While the gold trade was then legal, the police report alleges the purported crime network bribed officials in part so it could maintain control of the lucrative business.
Then, when the West last July prohibited the gold trade as a sanctions violation, the police report alleges the network concocted records of shipments of food at preposterous volumes and prices to continue giving Iran access to foreign currency.
The slowly unwinding plot – details of the investigation began to leak  months ago in the context of a political war between Prime Minister Recep Tayyip Erdogan and political rivals linked to U.S.-based cleric Fethullah Gulen – has rebounded into policy debates regarding the continuing robustness of the international sanctions regime targeting Iran. Western diplomats agreed in the interim Joint Place of Action (JPA) to erode that regime in exchange for a partial Iranian freeze on various parts of its atomic program.
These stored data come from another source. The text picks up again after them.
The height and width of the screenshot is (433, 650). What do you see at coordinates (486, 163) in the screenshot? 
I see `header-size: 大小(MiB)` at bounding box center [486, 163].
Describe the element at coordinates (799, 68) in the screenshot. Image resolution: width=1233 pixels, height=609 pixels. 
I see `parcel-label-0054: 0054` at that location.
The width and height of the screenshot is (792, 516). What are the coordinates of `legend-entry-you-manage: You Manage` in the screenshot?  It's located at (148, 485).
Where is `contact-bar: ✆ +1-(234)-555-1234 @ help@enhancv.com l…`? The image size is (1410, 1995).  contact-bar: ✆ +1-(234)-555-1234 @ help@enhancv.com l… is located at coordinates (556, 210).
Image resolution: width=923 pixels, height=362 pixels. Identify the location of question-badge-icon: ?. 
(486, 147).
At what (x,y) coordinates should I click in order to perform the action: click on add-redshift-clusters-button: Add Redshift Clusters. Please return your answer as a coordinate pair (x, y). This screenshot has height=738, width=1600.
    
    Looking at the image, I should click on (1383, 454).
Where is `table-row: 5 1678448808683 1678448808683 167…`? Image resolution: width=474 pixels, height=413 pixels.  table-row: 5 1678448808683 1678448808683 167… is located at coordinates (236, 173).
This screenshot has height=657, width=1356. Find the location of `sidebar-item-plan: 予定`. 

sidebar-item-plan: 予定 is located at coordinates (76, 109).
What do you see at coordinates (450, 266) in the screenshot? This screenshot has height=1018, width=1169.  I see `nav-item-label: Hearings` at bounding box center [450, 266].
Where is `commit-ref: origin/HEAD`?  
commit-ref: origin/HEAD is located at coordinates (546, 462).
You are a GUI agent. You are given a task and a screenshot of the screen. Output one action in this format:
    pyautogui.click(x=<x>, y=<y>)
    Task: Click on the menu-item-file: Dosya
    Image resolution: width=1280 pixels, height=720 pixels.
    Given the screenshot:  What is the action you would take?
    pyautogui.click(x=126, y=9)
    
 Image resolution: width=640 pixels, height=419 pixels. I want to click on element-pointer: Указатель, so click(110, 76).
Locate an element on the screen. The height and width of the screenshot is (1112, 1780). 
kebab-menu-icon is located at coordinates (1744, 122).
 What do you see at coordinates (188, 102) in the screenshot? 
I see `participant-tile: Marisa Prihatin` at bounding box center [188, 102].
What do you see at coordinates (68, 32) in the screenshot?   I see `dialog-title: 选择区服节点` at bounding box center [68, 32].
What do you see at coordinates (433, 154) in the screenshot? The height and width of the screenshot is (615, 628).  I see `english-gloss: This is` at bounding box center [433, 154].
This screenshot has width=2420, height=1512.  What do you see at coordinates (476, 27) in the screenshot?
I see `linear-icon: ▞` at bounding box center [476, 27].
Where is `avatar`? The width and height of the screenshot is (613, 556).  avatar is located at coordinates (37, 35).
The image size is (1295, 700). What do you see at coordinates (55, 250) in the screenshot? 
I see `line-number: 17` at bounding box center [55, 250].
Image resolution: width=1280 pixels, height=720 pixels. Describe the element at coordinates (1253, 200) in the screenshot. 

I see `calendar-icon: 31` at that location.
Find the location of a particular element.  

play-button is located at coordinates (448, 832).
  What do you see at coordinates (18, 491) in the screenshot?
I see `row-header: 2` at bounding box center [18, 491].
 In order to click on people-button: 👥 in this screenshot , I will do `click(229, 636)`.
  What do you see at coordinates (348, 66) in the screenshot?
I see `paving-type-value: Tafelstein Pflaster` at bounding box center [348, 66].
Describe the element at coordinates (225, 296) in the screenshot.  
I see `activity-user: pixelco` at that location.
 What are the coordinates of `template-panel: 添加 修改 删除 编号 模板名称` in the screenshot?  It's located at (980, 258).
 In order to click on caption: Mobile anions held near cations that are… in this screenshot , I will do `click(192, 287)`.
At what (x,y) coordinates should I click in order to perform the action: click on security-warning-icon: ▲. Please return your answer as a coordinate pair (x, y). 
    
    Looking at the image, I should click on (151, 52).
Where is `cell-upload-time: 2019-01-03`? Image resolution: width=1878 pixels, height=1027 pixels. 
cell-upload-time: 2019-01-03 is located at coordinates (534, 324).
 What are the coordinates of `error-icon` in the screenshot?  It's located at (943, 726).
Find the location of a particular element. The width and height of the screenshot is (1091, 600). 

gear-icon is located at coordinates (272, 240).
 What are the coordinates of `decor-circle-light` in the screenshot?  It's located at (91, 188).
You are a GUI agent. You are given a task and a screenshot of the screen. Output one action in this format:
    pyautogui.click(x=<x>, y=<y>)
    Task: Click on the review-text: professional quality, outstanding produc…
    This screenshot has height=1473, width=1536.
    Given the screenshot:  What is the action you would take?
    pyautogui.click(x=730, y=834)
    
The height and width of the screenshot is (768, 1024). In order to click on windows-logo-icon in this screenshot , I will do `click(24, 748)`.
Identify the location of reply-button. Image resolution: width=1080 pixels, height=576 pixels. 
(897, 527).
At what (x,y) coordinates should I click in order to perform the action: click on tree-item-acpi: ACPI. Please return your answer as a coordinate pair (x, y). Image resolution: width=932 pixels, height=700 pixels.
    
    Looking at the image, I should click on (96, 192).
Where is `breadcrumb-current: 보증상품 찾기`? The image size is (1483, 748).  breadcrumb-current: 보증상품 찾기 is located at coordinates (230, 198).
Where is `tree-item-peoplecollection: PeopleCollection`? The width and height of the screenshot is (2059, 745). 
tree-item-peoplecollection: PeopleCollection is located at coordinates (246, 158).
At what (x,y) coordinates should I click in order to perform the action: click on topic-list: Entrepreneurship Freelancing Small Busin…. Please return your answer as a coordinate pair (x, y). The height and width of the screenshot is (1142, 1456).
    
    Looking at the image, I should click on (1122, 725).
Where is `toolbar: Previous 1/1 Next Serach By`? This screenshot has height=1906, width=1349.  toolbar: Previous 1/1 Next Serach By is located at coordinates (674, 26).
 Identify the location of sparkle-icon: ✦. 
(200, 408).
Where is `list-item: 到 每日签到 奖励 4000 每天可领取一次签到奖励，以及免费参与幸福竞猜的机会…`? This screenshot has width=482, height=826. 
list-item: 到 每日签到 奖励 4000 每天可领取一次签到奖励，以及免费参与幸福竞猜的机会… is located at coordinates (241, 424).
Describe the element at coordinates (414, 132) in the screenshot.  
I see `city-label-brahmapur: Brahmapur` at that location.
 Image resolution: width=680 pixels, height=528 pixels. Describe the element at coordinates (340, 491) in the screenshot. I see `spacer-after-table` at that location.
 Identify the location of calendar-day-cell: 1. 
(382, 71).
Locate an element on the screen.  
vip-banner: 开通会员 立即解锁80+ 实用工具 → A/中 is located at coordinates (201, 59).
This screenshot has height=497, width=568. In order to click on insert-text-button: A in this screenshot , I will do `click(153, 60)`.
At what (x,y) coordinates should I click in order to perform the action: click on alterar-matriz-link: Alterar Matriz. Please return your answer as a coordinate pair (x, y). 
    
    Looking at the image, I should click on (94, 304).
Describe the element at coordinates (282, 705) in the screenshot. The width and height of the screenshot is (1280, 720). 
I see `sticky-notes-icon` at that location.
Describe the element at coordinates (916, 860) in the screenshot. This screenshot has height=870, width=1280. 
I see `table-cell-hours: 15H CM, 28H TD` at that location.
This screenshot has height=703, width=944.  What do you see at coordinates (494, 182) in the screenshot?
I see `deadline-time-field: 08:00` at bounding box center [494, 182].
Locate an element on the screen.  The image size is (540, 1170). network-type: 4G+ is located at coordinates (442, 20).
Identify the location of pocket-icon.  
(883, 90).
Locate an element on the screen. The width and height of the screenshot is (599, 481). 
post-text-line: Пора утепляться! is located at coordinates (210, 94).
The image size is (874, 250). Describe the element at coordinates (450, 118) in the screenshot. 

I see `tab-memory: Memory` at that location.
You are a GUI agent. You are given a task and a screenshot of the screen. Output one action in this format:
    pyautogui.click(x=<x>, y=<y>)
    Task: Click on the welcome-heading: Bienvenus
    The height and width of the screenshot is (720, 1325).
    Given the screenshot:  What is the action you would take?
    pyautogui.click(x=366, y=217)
Critics were quick to worry  that the initial decrease in sanctions would trigger a downward spiral as entities scrambled not to get left behind as Iran reopened its markets to the international community, the upshot being that the West would lack sufficient leverage to convince Iran to put its nuclear program beyond use for weaponization. The Obama administration leaned heavily  on the argument that it could sharply control how much revenue Iran received.
The Turkish-Iranian gas-for-gold scheme – in which billions of dollars managed to slip through the sanctions net at the height of Western efforts to impose restrictions – has been variously taken  as evidence that the Obama administration is either unwilling or unable to rigorously enforce financial restrictions on the Islamic republic:
It’s possible that the Obama administration didn’t have compelling evidence of the role of the Iranian government in the gold trade. However, the president may have also simply sought to protect his relationship with Ankara and didn’t want to get into a diplomatic spat with Erdogan, who he considers a key regional ally.